## SUPPLIED RECORDS:

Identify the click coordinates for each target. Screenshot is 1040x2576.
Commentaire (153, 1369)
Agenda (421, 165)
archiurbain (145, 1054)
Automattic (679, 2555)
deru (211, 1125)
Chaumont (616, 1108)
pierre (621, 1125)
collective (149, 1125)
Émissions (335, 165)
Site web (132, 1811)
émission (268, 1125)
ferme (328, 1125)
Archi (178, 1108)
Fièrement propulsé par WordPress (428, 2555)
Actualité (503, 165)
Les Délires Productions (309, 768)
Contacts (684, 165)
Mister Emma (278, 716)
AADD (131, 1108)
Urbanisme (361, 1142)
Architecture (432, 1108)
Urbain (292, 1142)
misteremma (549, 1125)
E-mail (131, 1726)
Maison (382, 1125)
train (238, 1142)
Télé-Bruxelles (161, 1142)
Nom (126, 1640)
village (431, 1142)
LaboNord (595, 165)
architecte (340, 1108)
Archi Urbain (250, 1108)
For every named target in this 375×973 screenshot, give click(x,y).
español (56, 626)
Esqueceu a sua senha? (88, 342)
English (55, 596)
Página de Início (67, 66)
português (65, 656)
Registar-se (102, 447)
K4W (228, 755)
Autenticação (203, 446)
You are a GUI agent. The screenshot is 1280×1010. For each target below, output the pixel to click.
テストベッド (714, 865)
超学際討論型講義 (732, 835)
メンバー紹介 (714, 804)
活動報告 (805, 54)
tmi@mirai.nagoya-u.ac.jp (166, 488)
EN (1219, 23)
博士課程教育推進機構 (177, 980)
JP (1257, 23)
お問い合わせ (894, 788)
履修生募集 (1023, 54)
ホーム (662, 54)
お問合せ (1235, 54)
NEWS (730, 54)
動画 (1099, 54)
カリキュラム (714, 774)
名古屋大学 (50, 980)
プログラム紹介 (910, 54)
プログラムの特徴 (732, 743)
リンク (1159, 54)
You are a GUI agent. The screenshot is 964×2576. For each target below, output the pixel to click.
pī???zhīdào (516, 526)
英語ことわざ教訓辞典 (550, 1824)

## REQUIRED TASK:
Rewrite the records from the line containing "misteremma (549, 1125)" through the end of the records, keeping every line, requests included, but offsetting each coordinate in the answers by adding 115 to it.

## RESULT:
misteremma (664, 1240)
E-mail (246, 1841)
Maison (497, 1240)
train (353, 1257)
Télé-Bruxelles (276, 1257)
Nom (241, 1755)
village (546, 1257)
LaboNord (710, 280)
architecte (455, 1223)
Archi Urbain (365, 1223)
For every named target in this 375×973 screenshot, give click(x,y).
español (171, 741)
Esqueceu a sua senha? (203, 457)
English (170, 711)
Página de Início (182, 181)
português (180, 771)
Registar-se (217, 562)
K4W (343, 870)
Autenticação (318, 561)
You are a GUI agent. The screenshot is 1280×1010. For each target below, output the pixel to click.
テストベッド (829, 980)
超学際討論型講義 (847, 950)
メンバー紹介 (829, 919)
活動報告 (920, 169)
tmi@mirai.nagoya-u.ac.jp (281, 603)
EN (1334, 138)
博士課程教育推進機構 (292, 1095)
JP (1372, 138)
お問い合わせ (1009, 903)
履修生募集 (1138, 169)
ホーム (777, 169)
お問合せ (1350, 169)
NEWS (845, 169)
動画 (1214, 169)
カリキュラム (829, 889)
名古屋大学 (165, 1095)
プログラム紹介 (1025, 169)
プログラムの特徴 (847, 858)
リンク (1274, 169)
You are a GUI agent. The screenshot is 964×2576. For each target below, output the pixel to click.
pī???zhīdào (631, 641)
英語ことわざ教訓辞典 (665, 1939)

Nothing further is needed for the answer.